**TASK GOAL**
Could you retype exactly the lines running from the line with "Image resolution: width=1568" to the end of the data, both included, and nothing else?

Stored records:
==============================
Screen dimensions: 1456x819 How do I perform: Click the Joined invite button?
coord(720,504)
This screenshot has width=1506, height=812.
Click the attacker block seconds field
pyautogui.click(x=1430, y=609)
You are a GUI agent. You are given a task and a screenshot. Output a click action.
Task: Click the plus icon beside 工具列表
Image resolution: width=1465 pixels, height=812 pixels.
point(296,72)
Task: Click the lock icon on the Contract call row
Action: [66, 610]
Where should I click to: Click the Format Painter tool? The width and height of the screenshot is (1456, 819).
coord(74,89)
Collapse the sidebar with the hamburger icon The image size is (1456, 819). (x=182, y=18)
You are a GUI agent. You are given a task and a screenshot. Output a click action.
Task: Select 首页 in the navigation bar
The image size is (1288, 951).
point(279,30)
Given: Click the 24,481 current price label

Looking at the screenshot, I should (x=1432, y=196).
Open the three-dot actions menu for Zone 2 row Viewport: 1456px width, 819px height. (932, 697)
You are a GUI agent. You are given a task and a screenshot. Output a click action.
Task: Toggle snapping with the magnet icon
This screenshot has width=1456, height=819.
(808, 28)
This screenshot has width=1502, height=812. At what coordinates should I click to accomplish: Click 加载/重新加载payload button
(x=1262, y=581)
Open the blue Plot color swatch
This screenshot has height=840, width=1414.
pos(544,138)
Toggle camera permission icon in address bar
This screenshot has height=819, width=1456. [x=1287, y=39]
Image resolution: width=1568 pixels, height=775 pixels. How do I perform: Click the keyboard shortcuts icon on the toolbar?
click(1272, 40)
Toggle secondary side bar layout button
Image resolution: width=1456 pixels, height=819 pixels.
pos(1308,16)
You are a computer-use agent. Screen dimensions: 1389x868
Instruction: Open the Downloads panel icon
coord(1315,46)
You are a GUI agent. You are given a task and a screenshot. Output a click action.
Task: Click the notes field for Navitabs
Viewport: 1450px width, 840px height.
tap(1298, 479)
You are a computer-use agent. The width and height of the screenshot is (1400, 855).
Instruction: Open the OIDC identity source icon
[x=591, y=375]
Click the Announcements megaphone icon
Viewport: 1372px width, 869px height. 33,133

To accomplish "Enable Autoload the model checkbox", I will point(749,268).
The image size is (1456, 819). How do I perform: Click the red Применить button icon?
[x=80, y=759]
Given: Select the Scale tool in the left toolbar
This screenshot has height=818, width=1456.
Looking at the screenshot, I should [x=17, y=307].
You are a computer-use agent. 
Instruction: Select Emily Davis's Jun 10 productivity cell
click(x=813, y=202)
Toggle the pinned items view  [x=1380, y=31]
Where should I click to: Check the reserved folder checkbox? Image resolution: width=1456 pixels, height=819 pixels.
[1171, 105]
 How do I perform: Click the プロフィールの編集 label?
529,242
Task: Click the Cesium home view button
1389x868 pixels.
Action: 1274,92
==============================
**THE ANSWER**
Image resolution: width=1568 pixels, height=775 pixels. How do I perform: Click the keyboard shortcuts icon on the toolbar?
click(1272, 40)
Toggle secondary side bar layout button
Image resolution: width=1456 pixels, height=819 pixels.
pos(1308,16)
You are a computer-use agent. Screen dimensions: 1389x868
Instruction: Open the Downloads panel icon
coord(1315,46)
You are a GUI agent. You are given a task and a screenshot. Output a click action.
Task: Click the notes field for Navitabs
Viewport: 1450px width, 840px height.
tap(1298, 479)
You are a computer-use agent. The width and height of the screenshot is (1400, 855).
Instruction: Open the OIDC identity source icon
[x=591, y=375]
Click the Announcements megaphone icon
Viewport: 1372px width, 869px height. 33,133

To accomplish "Enable Autoload the model checkbox", I will point(749,268).
The image size is (1456, 819). How do I perform: Click the red Применить button icon?
[x=80, y=759]
Given: Select the Scale tool in the left toolbar
This screenshot has height=818, width=1456.
Looking at the screenshot, I should [x=17, y=307].
You are a computer-use agent. 
Instruction: Select Emily Davis's Jun 10 productivity cell
click(x=813, y=202)
Toggle the pinned items view  [x=1380, y=31]
Where should I click to: Check the reserved folder checkbox? Image resolution: width=1456 pixels, height=819 pixels.
[1171, 105]
 How do I perform: Click the プロフィールの編集 label?
529,242
Task: Click the Cesium home view button
1389x868 pixels.
Action: 1274,92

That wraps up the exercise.